Generally you transform the variables that need it, and leave the rest alone.
e.g. time is often skewed - the time it takes to do something cannot
go below zero, but can go very, very high. (You might solve the
puzzle in 10 seconds, it might take me 2 hours), so time is often log
transformed to fix positive skew. You wouldn't transform any other
variables. HOWEVER this changes the meaning of the time variable. An
increase of (say) 10 is no longer an increase of 10 seconds, it's
actually a proportional increase.
More issues (there are always more issues, aren't there?)
By transforming a variable (as above) you might fix the normality
assumption, but mess up the additivity assumption. The normality
assumption is not very important, much of the time. The additivity
assumption is more important, because you need it to interpret your
parameters.
The normality assumption is about the residuals, not about the data.

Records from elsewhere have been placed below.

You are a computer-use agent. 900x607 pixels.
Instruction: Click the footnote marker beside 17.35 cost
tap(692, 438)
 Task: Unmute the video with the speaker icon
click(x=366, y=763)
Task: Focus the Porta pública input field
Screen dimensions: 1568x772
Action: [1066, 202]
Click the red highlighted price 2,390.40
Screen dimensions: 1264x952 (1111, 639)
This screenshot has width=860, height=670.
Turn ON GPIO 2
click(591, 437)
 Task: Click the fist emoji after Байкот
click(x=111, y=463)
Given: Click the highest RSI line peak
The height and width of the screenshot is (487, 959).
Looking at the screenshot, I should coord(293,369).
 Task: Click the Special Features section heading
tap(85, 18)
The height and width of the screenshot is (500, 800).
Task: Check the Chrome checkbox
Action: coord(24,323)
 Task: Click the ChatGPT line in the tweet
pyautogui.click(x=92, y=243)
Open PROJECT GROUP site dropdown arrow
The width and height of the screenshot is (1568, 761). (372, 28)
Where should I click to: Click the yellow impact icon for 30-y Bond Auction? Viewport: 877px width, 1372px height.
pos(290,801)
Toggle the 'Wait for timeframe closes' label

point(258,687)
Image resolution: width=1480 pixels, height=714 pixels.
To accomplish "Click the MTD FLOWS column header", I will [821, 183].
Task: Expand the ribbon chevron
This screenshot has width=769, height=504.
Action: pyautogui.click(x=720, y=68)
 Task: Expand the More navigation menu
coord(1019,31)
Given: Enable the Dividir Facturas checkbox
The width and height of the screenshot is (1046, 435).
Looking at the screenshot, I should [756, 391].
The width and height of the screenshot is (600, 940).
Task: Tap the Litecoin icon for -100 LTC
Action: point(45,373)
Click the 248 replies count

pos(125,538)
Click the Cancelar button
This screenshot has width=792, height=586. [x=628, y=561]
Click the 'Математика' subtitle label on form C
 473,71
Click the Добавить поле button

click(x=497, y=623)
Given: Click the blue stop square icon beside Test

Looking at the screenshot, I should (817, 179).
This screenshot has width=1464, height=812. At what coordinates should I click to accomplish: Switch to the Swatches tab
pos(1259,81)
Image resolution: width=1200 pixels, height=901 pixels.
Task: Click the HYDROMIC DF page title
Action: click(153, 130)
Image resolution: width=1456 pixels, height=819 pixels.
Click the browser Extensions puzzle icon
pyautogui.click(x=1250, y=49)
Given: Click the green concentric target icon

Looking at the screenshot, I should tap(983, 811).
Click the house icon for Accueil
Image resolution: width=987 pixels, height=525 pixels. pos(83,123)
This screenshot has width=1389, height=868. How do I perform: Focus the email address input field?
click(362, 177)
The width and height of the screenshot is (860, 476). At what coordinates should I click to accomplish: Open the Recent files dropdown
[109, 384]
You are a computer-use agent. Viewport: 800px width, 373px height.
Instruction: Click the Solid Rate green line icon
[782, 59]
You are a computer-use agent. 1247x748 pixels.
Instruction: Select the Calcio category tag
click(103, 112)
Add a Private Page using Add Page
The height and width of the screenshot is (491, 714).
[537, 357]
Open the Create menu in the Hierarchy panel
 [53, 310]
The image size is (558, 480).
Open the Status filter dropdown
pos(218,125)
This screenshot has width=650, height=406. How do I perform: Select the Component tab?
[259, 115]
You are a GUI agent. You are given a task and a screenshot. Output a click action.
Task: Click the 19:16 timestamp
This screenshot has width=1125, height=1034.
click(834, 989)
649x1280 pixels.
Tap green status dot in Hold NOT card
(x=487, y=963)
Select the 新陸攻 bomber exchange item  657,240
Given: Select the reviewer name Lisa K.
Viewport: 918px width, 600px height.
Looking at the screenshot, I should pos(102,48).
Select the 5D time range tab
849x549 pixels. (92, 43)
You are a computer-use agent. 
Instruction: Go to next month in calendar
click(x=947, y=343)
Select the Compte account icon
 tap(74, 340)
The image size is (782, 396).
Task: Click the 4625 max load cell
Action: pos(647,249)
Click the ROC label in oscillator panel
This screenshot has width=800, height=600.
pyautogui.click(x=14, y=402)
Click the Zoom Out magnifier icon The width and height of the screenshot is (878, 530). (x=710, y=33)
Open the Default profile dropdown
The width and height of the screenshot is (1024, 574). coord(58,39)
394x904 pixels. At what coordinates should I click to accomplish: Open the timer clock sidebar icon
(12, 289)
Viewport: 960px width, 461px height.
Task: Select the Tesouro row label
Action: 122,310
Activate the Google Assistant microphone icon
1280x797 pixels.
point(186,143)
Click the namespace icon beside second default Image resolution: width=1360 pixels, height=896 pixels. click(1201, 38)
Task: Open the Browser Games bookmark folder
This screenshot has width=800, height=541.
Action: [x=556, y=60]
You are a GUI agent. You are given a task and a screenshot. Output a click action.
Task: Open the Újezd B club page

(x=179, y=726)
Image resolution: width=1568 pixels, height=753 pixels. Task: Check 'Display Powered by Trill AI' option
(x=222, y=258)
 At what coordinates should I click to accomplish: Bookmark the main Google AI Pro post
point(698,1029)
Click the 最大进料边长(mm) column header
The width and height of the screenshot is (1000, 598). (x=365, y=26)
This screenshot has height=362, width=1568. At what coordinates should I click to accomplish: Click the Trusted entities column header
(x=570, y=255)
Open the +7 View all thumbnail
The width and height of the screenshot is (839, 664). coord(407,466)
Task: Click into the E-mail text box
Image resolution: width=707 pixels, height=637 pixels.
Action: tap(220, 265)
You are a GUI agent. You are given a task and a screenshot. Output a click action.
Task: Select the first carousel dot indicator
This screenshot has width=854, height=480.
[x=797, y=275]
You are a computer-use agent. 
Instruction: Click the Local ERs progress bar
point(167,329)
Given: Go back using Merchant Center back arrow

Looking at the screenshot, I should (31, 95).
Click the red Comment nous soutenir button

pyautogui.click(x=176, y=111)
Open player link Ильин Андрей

It doesn't matter if your data distributions are skewed, if your
residual distributions are not.
It's easy to get rid of the normality assumption by bootstrapping. If
you bootstrap you get the right p-values, regardless of the skew. And
you don't need to transform and get all in a tangle about additivity.
Finally, if you have a large (ish) sample, normality matters much
less. How much less depends on lots of things and is hard to say 0
but if you boostrap and get the same p-values, it doesn't matter. If
you bootstrap and don't get the same p-values it does matter, and then
you use the bootstrap p-values.
Boostrapping in SPSS used to be hard, but I think they've added
bootstrap features that make it easy. (I've never used them).
Here's an example. SPSS comes with a file called employee data.sav.
The salary variable is pretty positively skewed. I could fix that
with a log transform.
If I estimate the sex difference in salary using a regular regression,
I find that men earn $6532 more than women, with 95% CIs 5103, 7962.
If I bootstrap that, I find the CIs are 5130, 8080. Even with a
skewed variable like this, my regular estimates are pretty close to my
bootstrap estimates. (I'd use the bootstrap anyway, but the skew
didn't matter).
If you log transformed the salary variable, you'd find a difference,
which would be difficult to interpret when someone says "Well, how
much more than the women did the mean earn?" And if you added more
predictors, it gets even harder.
Jeremy
On 15 July 2011 04:46, Safi Lopes <[log in to unmask]> wrote:
> Hi guys, I am doing data analysis and need to apply some transformations to a few of my variables as they are skewed. I was wondering if anyone could tell me whether I need to apply the same transformation to all of the variables (so as to not distort the relationships between them) or whether it can be done only to the specific variables that are presenting the issue? If I apply it to all then it fixes the problematic variables but then (not surprisingly) skews the rest. Would appreciate some help, books have not been of much use!
>
> Many thanks,
>
> Safi
>
|